*Extrait*.
◇ ◇ ◇ ◇ ◇ ◇ ◇
Le samedi 16 mars 2024, j’ai assisté à la première édition du Salon du livre lusophone de Paris, un événement organisé par l’Union Européenne des Ecrivains de Langue Portugaise (UEELP) à la Maison du Portugal – André de Gouveia. A cette occasion, j’ai pu échanger de vive voix avec le directeur João Costa Ferreira, un vrai passionné de musique, lauréat de plusieurs concours de piano, nationaux et internationaux.

Bonjour João, peux-tu nous partager ton parcours, ton arrivée en France et ta nomination à la Direction de la Maison du Portugal en septembre 2023 ?
João : Je suis né au Portugal, concrètement dans un hôpital de Coimbra mais je suis naturalisé à Ourém (Nossa Senhora da Piedade). J’ai vécu jusqu’à mes 19 ans à Leiria et fait mes études de piano là-bas, au conservatoire de la ville (Orfeão de Leiria – Conservatório de Artes).
Je suis venue en France en 2005 pour poursuivre mes études de piano à l’Ecole Normale de Musique de Paris. J’ai étudié avec Marian Rybicki et, plus tard, avec Guigla Katsarava.
Entre 2010 et 2013, j’ai fait une licence en musique et musicologie à Sorbonne Université. En même temps, je préparais le diplôme supérieur de l’exécution en piano à l’Ecole Normale de Musique de Paris.
Entre 2013 et 2015, j’ai fait mon master en recherche sur le compositeur portugais José Vianna da Motta. Mon mémoire portait spécifiquement sur ses rhapsodies portugaises, un cycle de cinq œuvres inspirées du folklore portugais. C’est un genre musical qui cherchait à mélanger l’univers populaire et érudit, à évoquer une sorte de couleur nationale.
Après mon master, j’ai préparé le concours de la Fondation pour la Science et la Technologie du Portugal pour obtenir une bourse de doctorat. Dans ma thèse, je me suis penché sur le rapport entre l’écriture pianistique des manuscrits du compositeur et sa technique pianistique. J’ai terminé mon doctorat précisément le 14 mars 2022.
Un an plus tard, je vois le concours pour devenir directeur de la Maison du Portugal. Je me suis dit : pourquoi pas ? Je me suis dédié comme une sorte de mission à la réhabilitation et la valorisation du patrimoine musical portugais à travers la publication et l’enregistrement des œuvres de José Vianna da Motta. J’avais compris que pour être directeur de la Maison du Portugal il fallait, entre autres, avoir ce même esprit de mission.
Je suis arrivé à ce poste en septembre 2023. Je suis actuellement le plus jeune directeur de Maison à la Cité internationale universitaire de Paris. Je n’avais pas été résident ici mais je connaissais la Maison depuis des années. J’y avais fait quelques concerts. Je voyais qu’à l’Ambassade du Portugal à Paris il n’y avait ni l’espace ni les conditions logistiques pour accueillir de grands concerts. Pareil pour le Consulat du Portugal à Paris. La Maison du Portugal – André de Gouveia au contraire, bénéficiait de deux grandes salles. En outre, elle avait beaucoup d’activités pour la valorisation de la langue portugaise, avec des séminaires, des colloques, des spectacles en portugais comme des pièces de théâtre, entre autres. Cette valorisation de la langue ne se limitait pas au portugais du Portugal. Il y avait aussi le portugais du Brésil, des pays africains de langue officielle portugaise (PALOP : Países Africanos de Língua Oficial Portuguesa) dont l’Angola, le Cap-Vert, la Guinée-Bissau, le Mozambique et São Tomé-et-Príncipe, mais aussi d’autres pays comme Timor.
◇ ◇ ◇ ◇ ◇ ◇ ◇
*Données de travail*.
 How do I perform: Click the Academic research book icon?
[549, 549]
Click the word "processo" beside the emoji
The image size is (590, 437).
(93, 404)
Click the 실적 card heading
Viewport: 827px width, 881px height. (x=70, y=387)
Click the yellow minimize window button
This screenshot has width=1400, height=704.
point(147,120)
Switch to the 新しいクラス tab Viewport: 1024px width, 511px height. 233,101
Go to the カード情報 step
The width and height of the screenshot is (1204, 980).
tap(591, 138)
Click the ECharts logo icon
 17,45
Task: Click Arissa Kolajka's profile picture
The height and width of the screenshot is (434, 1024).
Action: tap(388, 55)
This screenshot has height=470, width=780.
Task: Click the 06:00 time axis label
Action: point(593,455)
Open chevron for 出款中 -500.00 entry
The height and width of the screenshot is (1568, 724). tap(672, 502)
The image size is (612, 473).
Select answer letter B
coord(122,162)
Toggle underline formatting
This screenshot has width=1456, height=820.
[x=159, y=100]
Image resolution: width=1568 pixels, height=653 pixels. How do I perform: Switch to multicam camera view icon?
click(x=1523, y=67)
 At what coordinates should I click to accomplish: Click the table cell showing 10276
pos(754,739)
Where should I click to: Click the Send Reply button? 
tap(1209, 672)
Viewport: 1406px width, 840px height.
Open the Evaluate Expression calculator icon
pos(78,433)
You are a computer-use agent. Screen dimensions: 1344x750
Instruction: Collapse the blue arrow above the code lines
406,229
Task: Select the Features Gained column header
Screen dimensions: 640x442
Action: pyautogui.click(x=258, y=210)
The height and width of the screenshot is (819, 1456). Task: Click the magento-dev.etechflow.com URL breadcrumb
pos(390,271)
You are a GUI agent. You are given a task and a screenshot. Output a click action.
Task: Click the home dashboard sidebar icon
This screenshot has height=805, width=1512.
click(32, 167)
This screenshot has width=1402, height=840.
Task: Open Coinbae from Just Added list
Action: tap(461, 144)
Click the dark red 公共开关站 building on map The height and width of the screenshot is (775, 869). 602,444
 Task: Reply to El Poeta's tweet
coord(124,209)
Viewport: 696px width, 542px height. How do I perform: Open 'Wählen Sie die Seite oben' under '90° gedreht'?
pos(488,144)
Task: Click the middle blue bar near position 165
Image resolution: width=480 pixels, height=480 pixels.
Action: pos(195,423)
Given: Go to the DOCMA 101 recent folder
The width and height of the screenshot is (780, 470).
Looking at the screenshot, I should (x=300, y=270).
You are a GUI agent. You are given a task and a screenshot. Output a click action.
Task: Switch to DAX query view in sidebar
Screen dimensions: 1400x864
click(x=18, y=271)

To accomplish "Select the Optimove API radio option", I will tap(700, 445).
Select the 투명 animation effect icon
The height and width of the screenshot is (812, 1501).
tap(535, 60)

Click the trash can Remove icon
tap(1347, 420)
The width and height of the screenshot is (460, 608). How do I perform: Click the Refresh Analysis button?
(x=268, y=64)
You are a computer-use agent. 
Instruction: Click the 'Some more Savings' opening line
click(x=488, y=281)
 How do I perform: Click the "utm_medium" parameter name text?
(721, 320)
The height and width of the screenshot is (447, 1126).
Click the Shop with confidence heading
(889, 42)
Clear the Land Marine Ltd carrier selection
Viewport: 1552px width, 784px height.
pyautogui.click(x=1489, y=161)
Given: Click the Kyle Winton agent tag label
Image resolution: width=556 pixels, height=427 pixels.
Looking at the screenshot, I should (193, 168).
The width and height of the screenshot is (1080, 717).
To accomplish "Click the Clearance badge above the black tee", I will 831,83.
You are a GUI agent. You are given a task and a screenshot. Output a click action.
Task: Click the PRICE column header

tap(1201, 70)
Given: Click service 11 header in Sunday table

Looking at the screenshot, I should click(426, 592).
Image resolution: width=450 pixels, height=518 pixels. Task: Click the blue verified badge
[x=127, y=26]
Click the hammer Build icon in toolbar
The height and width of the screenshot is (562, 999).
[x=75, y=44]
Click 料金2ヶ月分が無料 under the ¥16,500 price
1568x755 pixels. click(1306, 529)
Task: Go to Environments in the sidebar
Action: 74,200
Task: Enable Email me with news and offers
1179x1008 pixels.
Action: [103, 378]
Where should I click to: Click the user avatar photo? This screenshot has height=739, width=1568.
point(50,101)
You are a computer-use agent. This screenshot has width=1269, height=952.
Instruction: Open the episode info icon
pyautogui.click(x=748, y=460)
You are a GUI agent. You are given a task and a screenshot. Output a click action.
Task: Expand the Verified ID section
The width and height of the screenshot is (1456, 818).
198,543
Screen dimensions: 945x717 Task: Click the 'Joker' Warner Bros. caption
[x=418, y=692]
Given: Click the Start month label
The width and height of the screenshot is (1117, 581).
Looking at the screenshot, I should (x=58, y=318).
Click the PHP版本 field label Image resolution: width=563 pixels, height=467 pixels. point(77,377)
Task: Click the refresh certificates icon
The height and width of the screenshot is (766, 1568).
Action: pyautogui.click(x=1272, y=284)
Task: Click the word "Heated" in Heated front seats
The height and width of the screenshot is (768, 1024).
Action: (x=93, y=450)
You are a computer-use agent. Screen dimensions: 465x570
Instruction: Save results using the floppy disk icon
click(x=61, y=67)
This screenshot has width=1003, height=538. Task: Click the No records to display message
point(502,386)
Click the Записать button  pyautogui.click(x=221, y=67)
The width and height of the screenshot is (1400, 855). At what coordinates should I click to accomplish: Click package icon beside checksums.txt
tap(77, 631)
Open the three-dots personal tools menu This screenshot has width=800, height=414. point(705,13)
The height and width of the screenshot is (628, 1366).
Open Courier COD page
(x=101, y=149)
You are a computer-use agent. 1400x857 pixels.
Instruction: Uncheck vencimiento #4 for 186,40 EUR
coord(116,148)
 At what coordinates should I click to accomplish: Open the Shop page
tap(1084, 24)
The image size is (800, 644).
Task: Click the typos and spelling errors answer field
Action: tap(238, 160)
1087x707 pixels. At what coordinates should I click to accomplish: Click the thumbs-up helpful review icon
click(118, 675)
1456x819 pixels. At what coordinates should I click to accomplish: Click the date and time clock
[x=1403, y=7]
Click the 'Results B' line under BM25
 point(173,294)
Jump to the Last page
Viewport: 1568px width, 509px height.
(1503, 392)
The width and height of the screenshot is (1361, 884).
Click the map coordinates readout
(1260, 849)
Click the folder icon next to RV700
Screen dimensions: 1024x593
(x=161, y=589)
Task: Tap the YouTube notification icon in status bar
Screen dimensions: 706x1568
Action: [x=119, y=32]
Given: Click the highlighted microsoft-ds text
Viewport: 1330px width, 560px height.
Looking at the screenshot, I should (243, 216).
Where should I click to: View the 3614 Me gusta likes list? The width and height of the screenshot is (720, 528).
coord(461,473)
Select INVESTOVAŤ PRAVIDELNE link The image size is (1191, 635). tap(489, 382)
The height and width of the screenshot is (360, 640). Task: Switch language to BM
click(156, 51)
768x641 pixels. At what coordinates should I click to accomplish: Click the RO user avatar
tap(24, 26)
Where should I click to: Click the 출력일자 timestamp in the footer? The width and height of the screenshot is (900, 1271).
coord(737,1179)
◇ ◇ ◇ ◇ ◇ ◇ ◇
*Consignes*.
**A.** Recopiez l'entretien en commençant aux mots « Un an plus tard, je » et en vous arrêtant après les mots « esprit de mission. ».
**B.** Dans les entrées, de la ligne qui contient « Jump to the Last page » jusqu'à la dernière entrée, remplacez « Viewport » par « Display » sans rien modifier d'autre. Redonnez uniquement ces lignes.

*Réponses attendues*.
**A.**
Un an plus tard, je vois le concours pour devenir directeur de la Maison du Portugal. Je me suis dit : pourquoi pas ? Je me suis dédié comme une sorte de mission à la réhabilitation et la valorisation du patrimoine musical portugais à travers la publication et l’enregistrement des œuvres de José Vianna da Motta. J’avais compris que pour être directeur de la Maison du Portugal il fallait, entre autres, avoir ce même esprit de mission.

**B.**
Jump to the Last page
Display: 1568px width, 509px height.
(1503, 392)
The width and height of the screenshot is (1361, 884).
Click the map coordinates readout
(1260, 849)
Click the folder icon next to RV700
Screen dimensions: 1024x593
(x=161, y=589)
Task: Tap the YouTube notification icon in status bar
Screen dimensions: 706x1568
Action: [x=119, y=32]
Given: Click the highlighted microsoft-ds text
Display: 1330px width, 560px height.
Looking at the screenshot, I should (243, 216).
Where should I click to: View the 3614 Me gusta likes list? The width and height of the screenshot is (720, 528).
coord(461,473)
Select INVESTOVAŤ PRAVIDELNE link The image size is (1191, 635). tap(489, 382)
The height and width of the screenshot is (360, 640). Task: Switch language to BM
click(156, 51)
768x641 pixels. At what coordinates should I click to accomplish: Click the RO user avatar
tap(24, 26)
Where should I click to: Click the 출력일자 timestamp in the footer? The width and height of the screenshot is (900, 1271).
coord(737,1179)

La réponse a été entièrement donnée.